Why did they blow up Ilana in this episode?
Why did they do that?
Why?
They had to spend some time at the beginning of this episode reminding us who the fuck Libby was, because for three seasons, nobody gave a fuck about that character. She was killed off not out of a desire to deepen Hurley’s character, but because she and the actress playing Ana Lucia were arrested for driving drunk in Hawaii, remember?
In the bonus material of the first season box set, there is a featurette where the writers talk about how they intended to set up Jack as the great white hero in the first episode, and then plan to mind-fuck the audience by killing him off right at the end of the pilot! Dave had a great comment after the 4/2 column, telling an anecdote about the writers shrugging their shoulders when asked by executives what happens when the man stops pushing the button.
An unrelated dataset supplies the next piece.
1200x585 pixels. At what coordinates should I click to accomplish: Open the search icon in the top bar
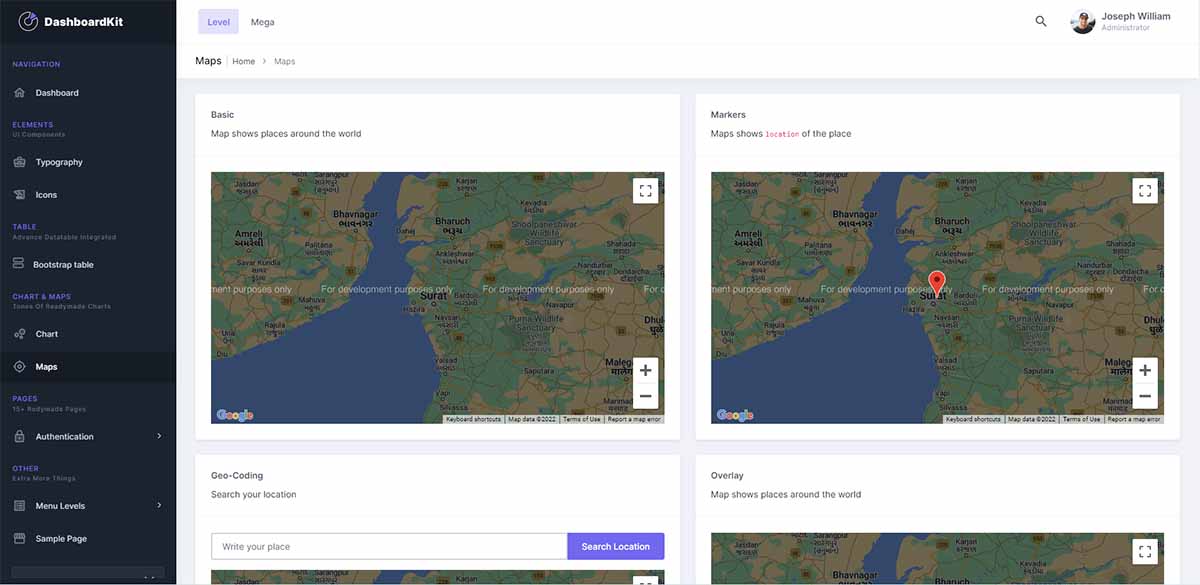pos(1040,21)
It’s these same shoulder-shruggers who are responsible for ending this epic story. And I just hate to see such audience loyalty rewarded with such weak sauce.
PS – To my adoring heckler, if you’re the same guy who responded to my first post of this season, I still think you’re ahead in the standings for the best prediction of the season. Plus, I’m pretty sure I found those LOST valentines from the 3/21 post by checking out your Tumblr blog. So in other words, thanks for your participation dipshit! ;D
-Matthew J. Brady, Zeb L. West, Martin Brown, Nina & Tucker Stone, 2010
Holy shit dude, you really shouldn't sabbatical in the Congo.
Posted by: Chris Jones | 2010.04.17 at 00:59
I have this dream that someday they'll release "Director's Cut" DVDs of all of the seasons of "24," and every one of them will have this feature:
For every commercial break, there's footage of a character going into a bathroom. Then they show the bathroom door and we hear grunting/farting/tinkling/etc. sounds for the duration of the commercial break. In real time.
Also, I think Oberon Sexton is actually the Riddler.
Posted by: John Pontoon | 2010.04.18 at 09:43
No, not the same person at all, last week's was my first comment.
As far as the "heckler" bit goes, fair enough, but I will say this: you get the feedback you earn with the tone that you set.